”THE FORGOTTEN SKILL”. ABOUT THE GAPS IN TEACHING ABOUT COOPERATION AT HIGHER SCHOOLS OF ART IN POLAND
Jagiellonian University (POLAND)
About this paper:
Conference name: 12th annual International Conference of Education, Research and Innovation
Dates: 11-13 November, 2019
Location: Seville, Spain
Abstract:
The common understanding of cooperation is working together with someone, helping someone in a specific activity. Cooperation is a variety of connections between individuals, social groups, or organisations that are created in order to achieve a specific goal (Kożuch, 2007). It is also acknowledged that cooperation is one of the most important skills of the 21st century, in addition to creativity, innovation, critical thinking, problem solving skills, metacognition, ability to make use of information and information and communication technologies, etc. (Suto, 2013). These skills are associated with the future economic prosperity of individuals and nations since they ensure the key qualities required for success in the global skills race (Child, Shaw, 2016). Cooperation as a key skill of the 21st century is considered the most important in project work, it impacts learning and maintaining the acquired knowledge, it allows for: effective distribution of work; including information from many sources of knowledge, perspectives, and experiences; and increased creativity and quality of solutions stimulated by the ideas of other group members (OECD, 2013). Cooperation also allows for increasing the social skills of students, e.g. skills in conflict-solving (Ginsburg-Block et al., 2006).
Meanwhile, our research shows that the capability to and ability to cooperate is a "forgotten skill" that is difficult to identify both in didactic practice and in formally recorded artist education programmes. This hinders the possibility of graduates of higher schools of art to pursue a satisfying artistic career and move around the labour market.
The research problem we are undertaking concerns gaps in teaching students in the scope of developing their competences for cooperation that higher schools of art have. We want to recognize how deficits and development of this competence at the schools are perceived by persons who manage the schools, their graduates, and employers that hire artists after they graduate. We also want to formulate recommendations for managers of schools whose goal is the development of relational competences and cooperation skills of students of higher schools of art.
The paper has been prepared on the basis of studies conducted between 2016 and 2018 in 15 (out of the 19 existing) higher schools of art in Poland.

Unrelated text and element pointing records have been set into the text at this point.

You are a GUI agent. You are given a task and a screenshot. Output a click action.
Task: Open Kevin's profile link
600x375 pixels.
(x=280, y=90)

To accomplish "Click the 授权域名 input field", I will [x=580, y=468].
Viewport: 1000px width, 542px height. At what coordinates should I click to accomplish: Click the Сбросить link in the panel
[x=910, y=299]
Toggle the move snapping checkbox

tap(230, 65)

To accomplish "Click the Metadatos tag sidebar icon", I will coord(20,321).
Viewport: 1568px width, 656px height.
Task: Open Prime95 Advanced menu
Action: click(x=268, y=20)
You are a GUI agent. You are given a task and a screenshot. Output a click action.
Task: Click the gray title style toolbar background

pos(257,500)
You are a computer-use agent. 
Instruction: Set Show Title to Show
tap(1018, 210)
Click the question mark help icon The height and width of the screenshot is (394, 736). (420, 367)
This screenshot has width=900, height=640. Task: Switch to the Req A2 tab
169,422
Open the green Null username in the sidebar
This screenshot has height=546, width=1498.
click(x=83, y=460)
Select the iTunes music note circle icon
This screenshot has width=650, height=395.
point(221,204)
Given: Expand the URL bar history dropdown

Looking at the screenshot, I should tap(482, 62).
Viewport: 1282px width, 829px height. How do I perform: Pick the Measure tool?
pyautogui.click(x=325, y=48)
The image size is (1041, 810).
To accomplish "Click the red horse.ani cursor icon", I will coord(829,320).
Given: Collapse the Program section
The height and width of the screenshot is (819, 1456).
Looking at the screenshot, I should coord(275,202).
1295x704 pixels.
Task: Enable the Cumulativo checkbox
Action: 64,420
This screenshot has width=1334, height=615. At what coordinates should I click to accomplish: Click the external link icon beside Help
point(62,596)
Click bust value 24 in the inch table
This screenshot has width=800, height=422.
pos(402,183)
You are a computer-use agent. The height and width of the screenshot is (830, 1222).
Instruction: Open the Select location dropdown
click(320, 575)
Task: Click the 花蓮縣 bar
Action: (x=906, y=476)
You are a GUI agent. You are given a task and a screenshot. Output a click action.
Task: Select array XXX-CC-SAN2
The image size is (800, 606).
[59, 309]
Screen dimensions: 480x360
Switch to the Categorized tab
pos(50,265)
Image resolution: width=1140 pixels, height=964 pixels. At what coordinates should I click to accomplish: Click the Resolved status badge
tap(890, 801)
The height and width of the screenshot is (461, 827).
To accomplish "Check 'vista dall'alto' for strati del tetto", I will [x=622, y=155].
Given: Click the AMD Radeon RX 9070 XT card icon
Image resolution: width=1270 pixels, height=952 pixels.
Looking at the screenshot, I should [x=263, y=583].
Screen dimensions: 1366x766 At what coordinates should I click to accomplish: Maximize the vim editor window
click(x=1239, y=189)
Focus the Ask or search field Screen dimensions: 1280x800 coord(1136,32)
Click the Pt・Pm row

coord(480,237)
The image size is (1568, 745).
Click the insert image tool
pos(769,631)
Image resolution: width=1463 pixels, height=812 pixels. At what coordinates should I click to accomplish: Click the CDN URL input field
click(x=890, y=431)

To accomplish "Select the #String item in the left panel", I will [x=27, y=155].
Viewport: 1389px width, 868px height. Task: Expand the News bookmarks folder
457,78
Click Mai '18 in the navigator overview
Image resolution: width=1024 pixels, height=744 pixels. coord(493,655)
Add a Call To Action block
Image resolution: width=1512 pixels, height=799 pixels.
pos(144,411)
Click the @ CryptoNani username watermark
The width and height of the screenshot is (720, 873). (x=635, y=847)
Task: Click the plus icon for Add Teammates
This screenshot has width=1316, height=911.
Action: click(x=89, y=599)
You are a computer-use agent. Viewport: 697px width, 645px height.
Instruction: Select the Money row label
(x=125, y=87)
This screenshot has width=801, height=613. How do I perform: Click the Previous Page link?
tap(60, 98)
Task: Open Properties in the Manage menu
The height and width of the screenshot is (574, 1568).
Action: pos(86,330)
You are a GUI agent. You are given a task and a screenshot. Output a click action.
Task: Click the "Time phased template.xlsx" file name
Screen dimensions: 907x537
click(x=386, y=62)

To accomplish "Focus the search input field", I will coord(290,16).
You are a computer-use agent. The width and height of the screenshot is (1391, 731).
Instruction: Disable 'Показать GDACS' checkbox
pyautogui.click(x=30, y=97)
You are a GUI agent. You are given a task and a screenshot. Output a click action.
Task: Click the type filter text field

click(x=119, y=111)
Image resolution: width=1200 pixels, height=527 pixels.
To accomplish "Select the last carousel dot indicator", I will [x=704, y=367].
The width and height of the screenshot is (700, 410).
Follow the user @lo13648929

It was assumed that the studied schools of art would form a single case study, as part of which mixed, qualitative scientific methods would be used.
We have conducted:
• Individual interviews with two groups of stakeholders of higher schools of art: graduates (28 in-depth interviews, implemented in 2016); people in charge of higher schools of art (10 in-depth interviews in 2016);
• Focus interviews with the management staff (rectors, chancellors) of higher schools of art in Poland, conducted in 2016 and 2017;
• CAWI (Computer Assisted Web Interviewing) surveys, conducted every year between 2016 and 2018 with graduates of higher schools of art (surveys of ca. 2,500 graduates from the years 2012-2017 were analysed).Keywords:
Competences, cooperation, higher schools of art.